R : memberikan keseimbangan dalam kebutuhan dimana aktivitas bertumpu pada jantung.
 Bantu pasien dalam program latihan progresif bertahap sesegera mungkin untuk turun dari tempat tidur, mencatat respons tanda vital dan toleransi pasien pada peningkatan aktivitas.
R : saat inflamasi/kondisi dasar teratasi, pasien mungkin mampu melakukan aktivitas yang diinginkan, kecuali kerusakan miokard permanen/terjadi komplikasi.
 kolaborasi pemberian oksigen suplemen sesuai indikasi.
R : memaksimalkan ketersediaan oksigen untuk menurunkan beban kerja jantung.

3. Risiko tinggi terhadap penurunan curah jantung
Tujuan : mengidentifikasi perilaku untuk menurunkan beban kerja jantung.
Kriteria Hasil : - melaporkan/menunjukkan penurunan periode dispnea, angina, dan disritmia.
- memperlihatkan irama dan frekuensi jantung stabil.
Intervensi dan Implementasi :
 Pantau frekuensi/irama jantung, TD, dan frekuensi pernapasan sebelum dan setelah aktivitas dan selama diperlukan.
R : membantu menentukan derajat dekompensasi jantung dan pulmonal. Penurunan TD, takikardia, disritmia, dan takipnea adalah indikatif dari kerusakan toleransi jantung terhadap aktivitas.
 Pertahankan tirah baring dalam posisi semi-Fowler.
R : menurunkan beban kerja jantung, memaksimalkan curah jantung.

— Materi yang Tercantum —
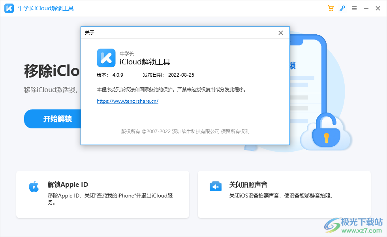Click the blue registration key icon
The width and height of the screenshot is (387, 237).
click(342, 8)
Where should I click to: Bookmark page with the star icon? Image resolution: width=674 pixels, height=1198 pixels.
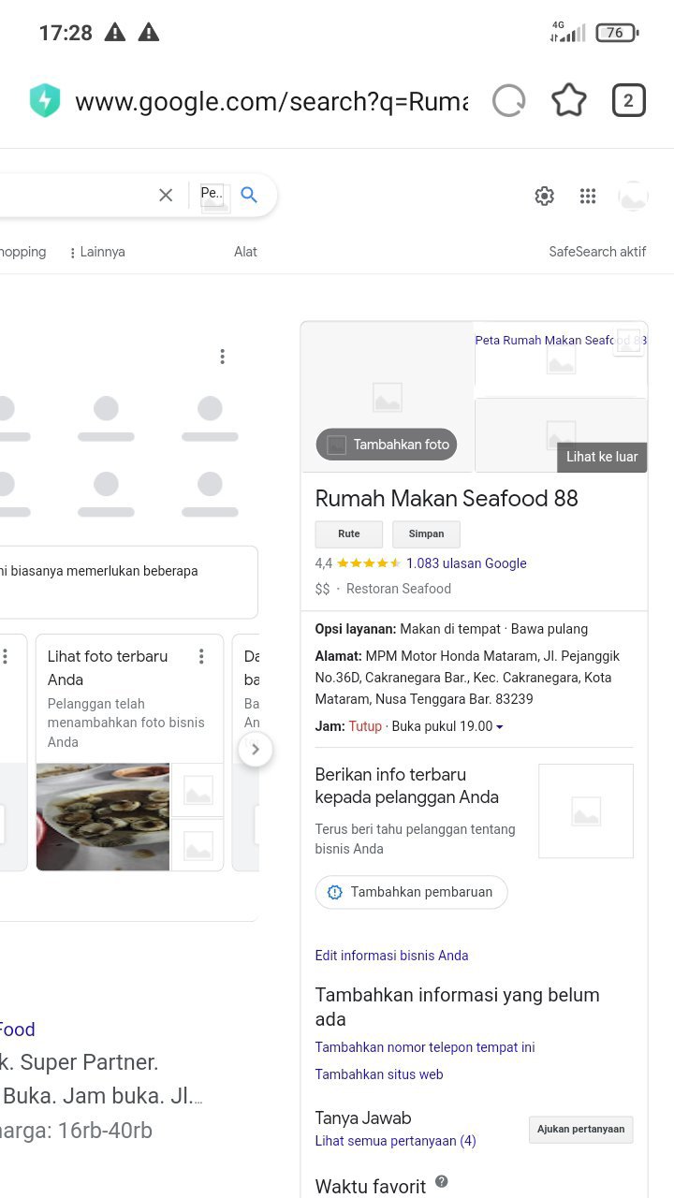[x=568, y=101]
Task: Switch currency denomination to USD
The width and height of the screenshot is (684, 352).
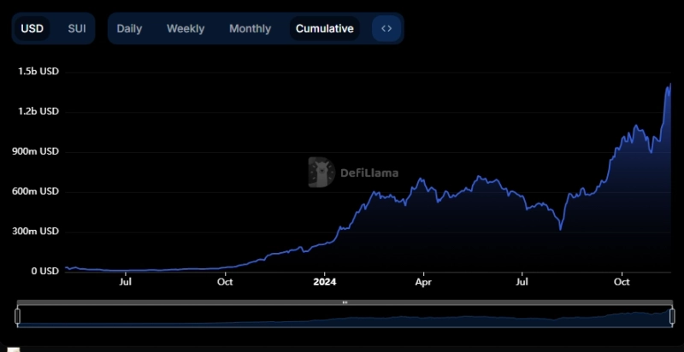Action: 32,28
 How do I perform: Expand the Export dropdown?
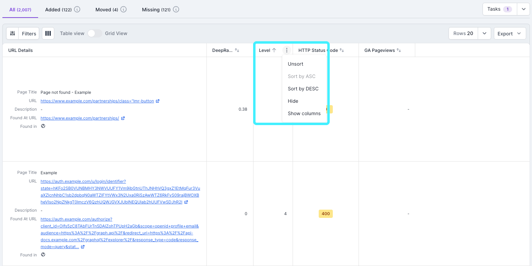tap(510, 33)
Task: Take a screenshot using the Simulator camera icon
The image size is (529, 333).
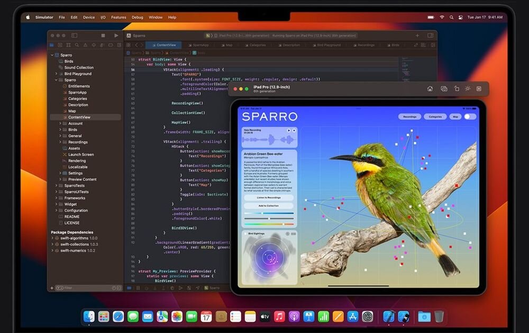Action: 444,88
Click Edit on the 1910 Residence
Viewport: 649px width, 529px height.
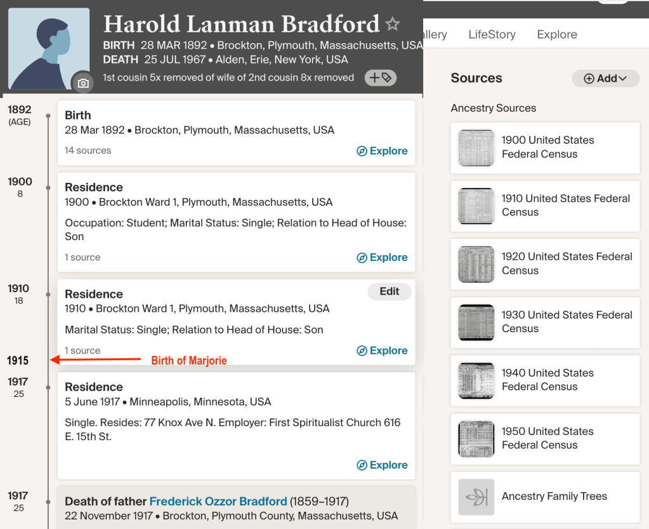click(x=390, y=291)
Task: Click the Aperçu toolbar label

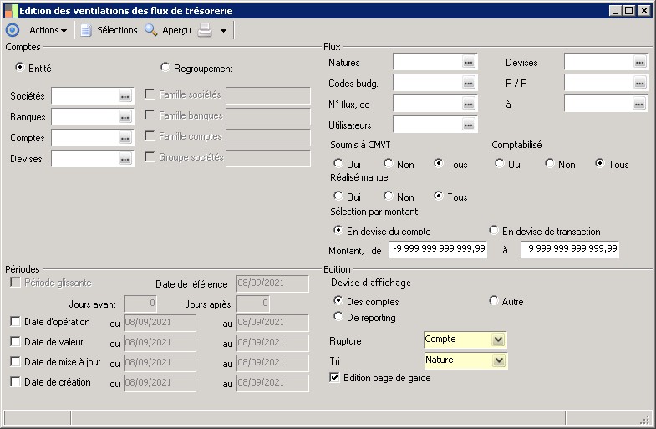Action: tap(176, 30)
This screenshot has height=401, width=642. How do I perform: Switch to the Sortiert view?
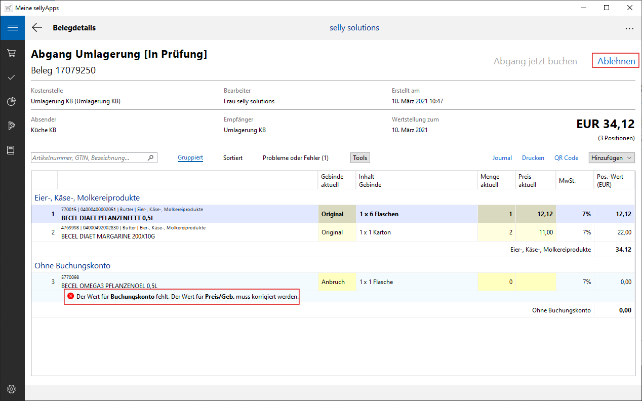pos(233,158)
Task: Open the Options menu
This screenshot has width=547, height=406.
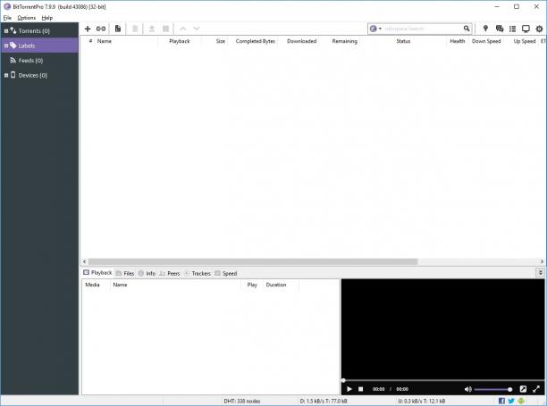Action: tap(27, 18)
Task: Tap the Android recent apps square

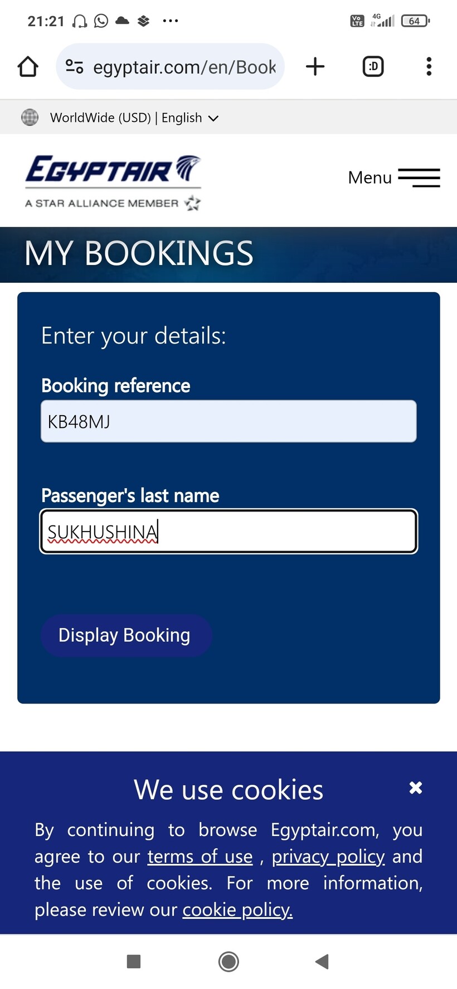Action: (134, 961)
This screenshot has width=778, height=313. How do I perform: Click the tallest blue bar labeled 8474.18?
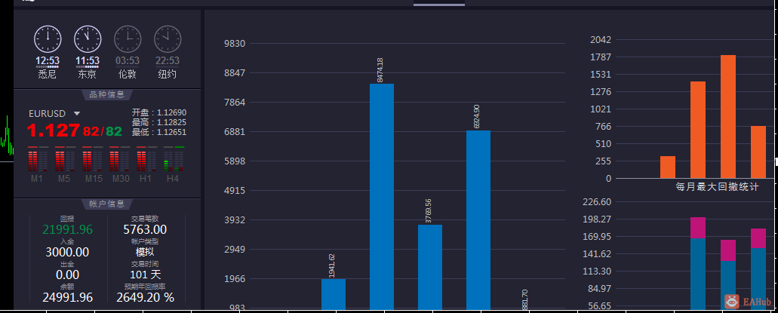pyautogui.click(x=382, y=196)
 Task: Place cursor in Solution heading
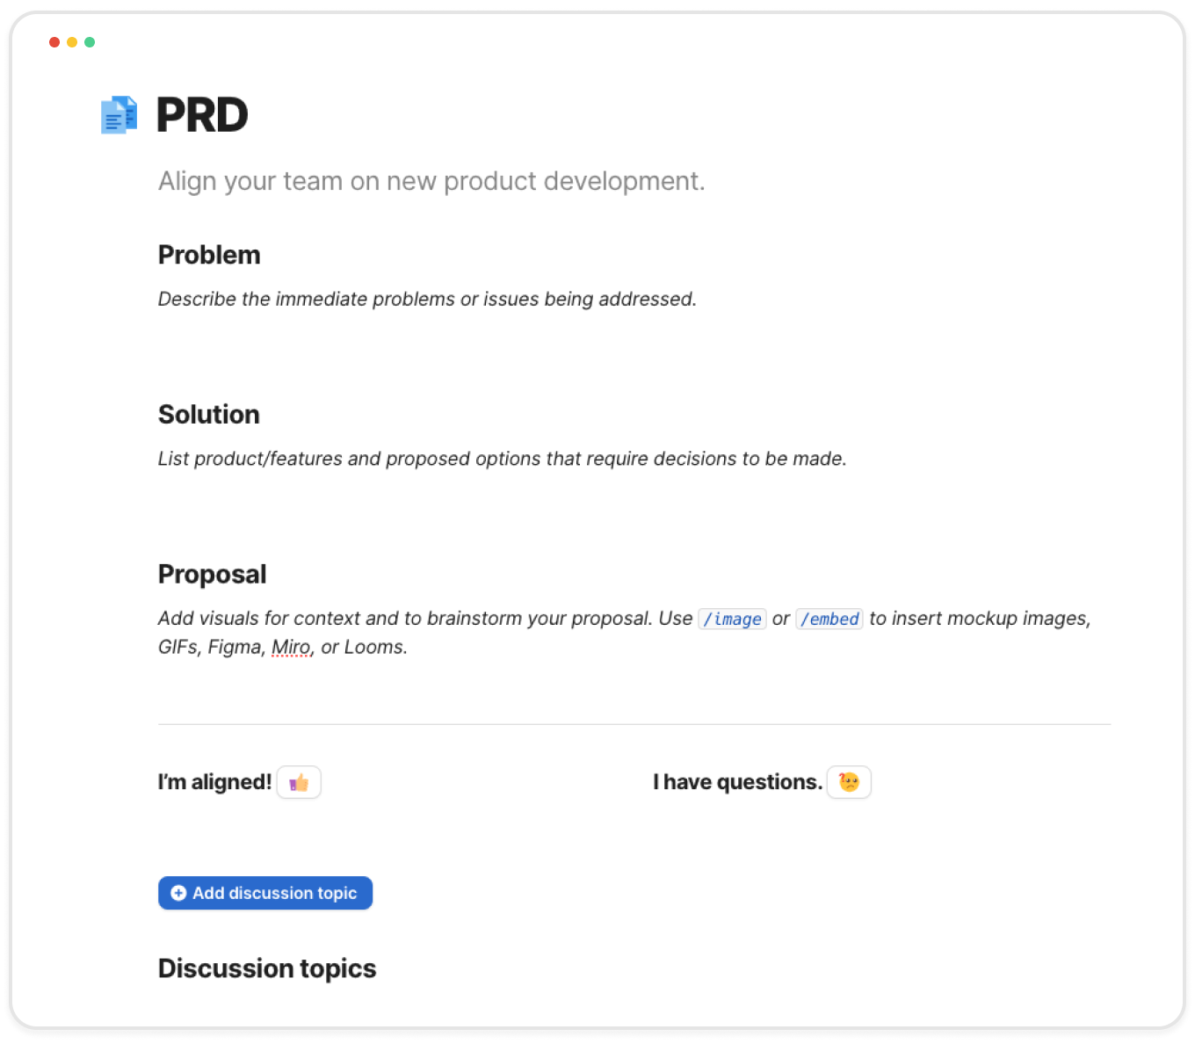[x=209, y=415]
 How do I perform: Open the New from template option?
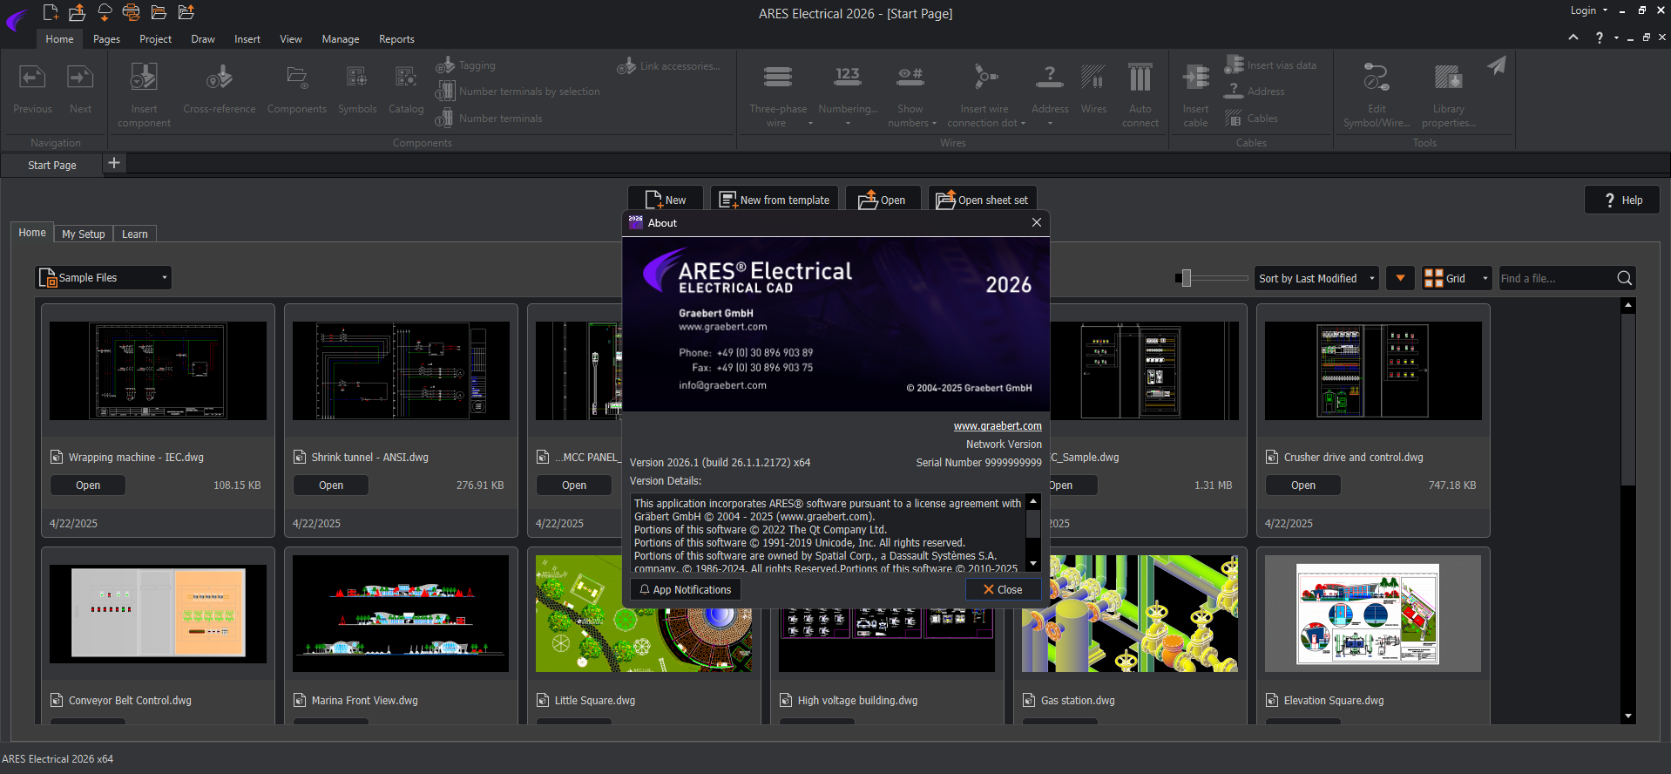[x=775, y=200]
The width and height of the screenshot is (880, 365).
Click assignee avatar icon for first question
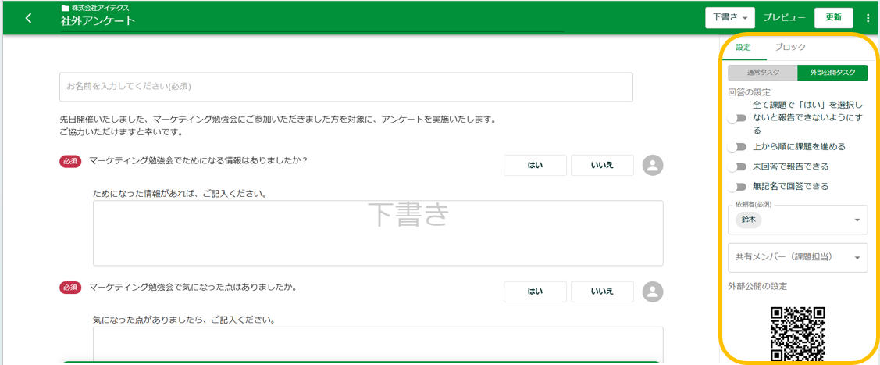tap(652, 165)
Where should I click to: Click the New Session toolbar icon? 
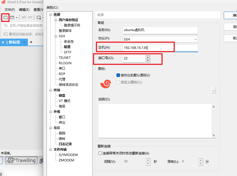pyautogui.click(x=5, y=18)
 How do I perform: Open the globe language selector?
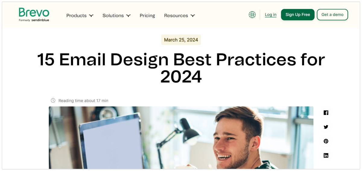[252, 15]
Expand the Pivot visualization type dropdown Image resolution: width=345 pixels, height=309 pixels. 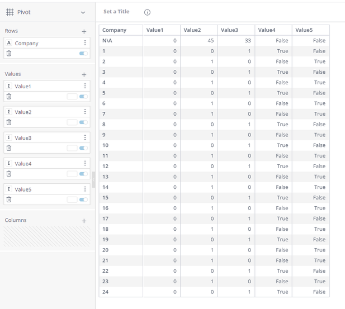83,12
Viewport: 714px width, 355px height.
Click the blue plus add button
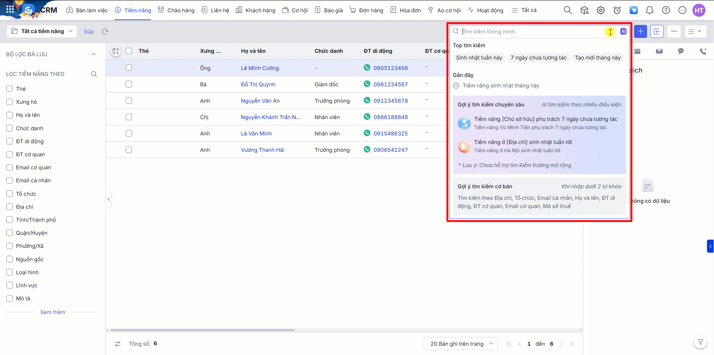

— Telusuri Materi —
**a.** Ketik ulang bagian kutipan tentang asuhan keperawatan mulai dari "R : saat inflamasi/kondisi" sampai dengan "perilaku untuk menurunkan beban kerja jantung." tanpa perubahan apa pun.
**b.** Ringkaslah paragraf dalam kutipan tentang asuhan keperawatan yang diawali "R : membantu menentukan" menjadi daftar berbutir tanpa menghilangkan fakta utamanya.
Materi di atas diambil dari sumber lain.

— Penyelesaian Soal —
**a.**
R : saat inflamasi/kondisi dasar teratasi, pasien mungkin mampu melakukan aktivitas yang diinginkan, kecuali kerusakan miokard permanen/terjadi komplikasi.
 kolaborasi pemberian oksigen suplemen sesuai indikasi.
R : memaksimalkan ketersediaan oksigen untuk menurunkan beban kerja jantung.

3. Risiko tinggi terhadap penurunan curah jantung
Tujuan : mengidentifikasi perilaku untuk menurunkan beban kerja jantung.

**b.**
- Membantu menentukan derajat dekompensasi jantung dan pulmonal.
- Penurunan TD, takikardia, disritmia, dan takipnea menunjukkan kerusakan toleransi jantung terhadap aktivitas.